Chiang Rai is most famous for the things it had and lost. It was founded in 1263 by King Mengrai of Ngon Yang who, having recaptured a prize elephant he’d been chasing around the foot of Doi Tong, took this as an auspicious omen for a new city. Tradition has it that Chiang Rai then prevailed as the capital of the north for thirty years, but historians now believe Mengrai moved his court directly from Ngon Yang to the Chiang Mai area in the 1290s. Thailand’s two holiest images, the Emerald Buddha (now in Bangkok) and the Phra Singh Buddha (now either in Bangkok’s National Museum, Chiang Mai or Nakhon Si Thammarat, depending on which story you believe), also once resided here before moving on – at least replicas of these can be seen at Wat Phra Kaeo and Wat Phra Singh.
Communities from all the hill tribes have settled around Chiang Rai, and the region offers the full range of terrain for trekking, from reasonably gentle walking trails near the Kok River to tough mountain slopes further north towards the Burmese border; elephant riding is included in most treks. However, this natural suitability has attracted too many tour and trekking agencies, and many of the hill-tribe villages, especially between Chiang Rai and Mae Salong, have become weary of the constant toing and froing; the south side of the river to the west of town is generally a better bet. Sizes of group treks from Chiang Rai tend to be smaller than those from Chiang Mai, often with just two or three people, with a maximum of about seven in a group. Nearly all guesthouses in Chiang Rai can fit you up with a trek – Chat House and Mae Hong Son Guest House are responsible and reliable, typically charging B2500–3500 per person for three days and two nights in a group of between two and six people. One place to avoid is the Union of Hilltribe Villages, just north of Chiang Rai’s airport, where people from various ethnic groups, including “long-neck” women, are brought to live together in an artificial village for the convenience of tourists.

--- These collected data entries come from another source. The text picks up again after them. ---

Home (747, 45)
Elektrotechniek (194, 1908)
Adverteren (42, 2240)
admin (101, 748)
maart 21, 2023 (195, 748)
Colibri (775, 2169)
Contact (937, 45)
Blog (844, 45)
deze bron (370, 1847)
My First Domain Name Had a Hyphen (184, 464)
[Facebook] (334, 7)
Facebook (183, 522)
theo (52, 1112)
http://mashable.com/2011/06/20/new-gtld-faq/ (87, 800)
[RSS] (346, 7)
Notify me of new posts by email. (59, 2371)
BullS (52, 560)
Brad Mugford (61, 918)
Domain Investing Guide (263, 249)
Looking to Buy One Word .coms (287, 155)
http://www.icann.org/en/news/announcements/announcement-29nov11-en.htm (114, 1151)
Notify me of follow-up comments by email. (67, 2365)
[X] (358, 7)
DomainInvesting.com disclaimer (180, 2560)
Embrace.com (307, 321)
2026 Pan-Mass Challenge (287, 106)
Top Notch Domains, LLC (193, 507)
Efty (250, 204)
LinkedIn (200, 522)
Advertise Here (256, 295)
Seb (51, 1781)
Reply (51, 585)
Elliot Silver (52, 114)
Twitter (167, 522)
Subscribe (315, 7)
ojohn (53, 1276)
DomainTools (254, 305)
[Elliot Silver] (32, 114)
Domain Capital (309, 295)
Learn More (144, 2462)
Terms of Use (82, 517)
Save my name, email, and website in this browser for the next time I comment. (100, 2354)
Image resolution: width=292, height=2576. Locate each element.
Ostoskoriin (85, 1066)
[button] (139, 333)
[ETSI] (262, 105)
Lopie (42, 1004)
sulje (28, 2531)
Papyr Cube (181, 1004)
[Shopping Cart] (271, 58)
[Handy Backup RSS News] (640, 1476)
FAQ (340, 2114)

More expensive treks are offered by several nonprofit foundations promoting community-based tourism that are based in and around Chiang Rai. The Hill Area and Community Development Foundation has set up Natural Focus, which offers one- to fifteen-day tours to learn about mountain life, as well as youth, workstay and volunteer skills programmes. Hilltribe Tour, part of the Mirror Art Group, runs tours, one- to three-day treks and longer village homestays, on which you can learn a hill-tribe skill such as weaving or playing an instrument. The development agency PDA at the Hilltribe Museum offers one- or multi-day jungle treks to non-touristy areas, usually including elephant riding and a longtail-boat trip. They also lay on a wide range of guided tours, to their Akha project at Ban Lorcha, Mae Salong and other places of interest. Most of the guesthouses can also arrange sightseeing tours, as well as boat trips, elephant rides and motorbike trekking.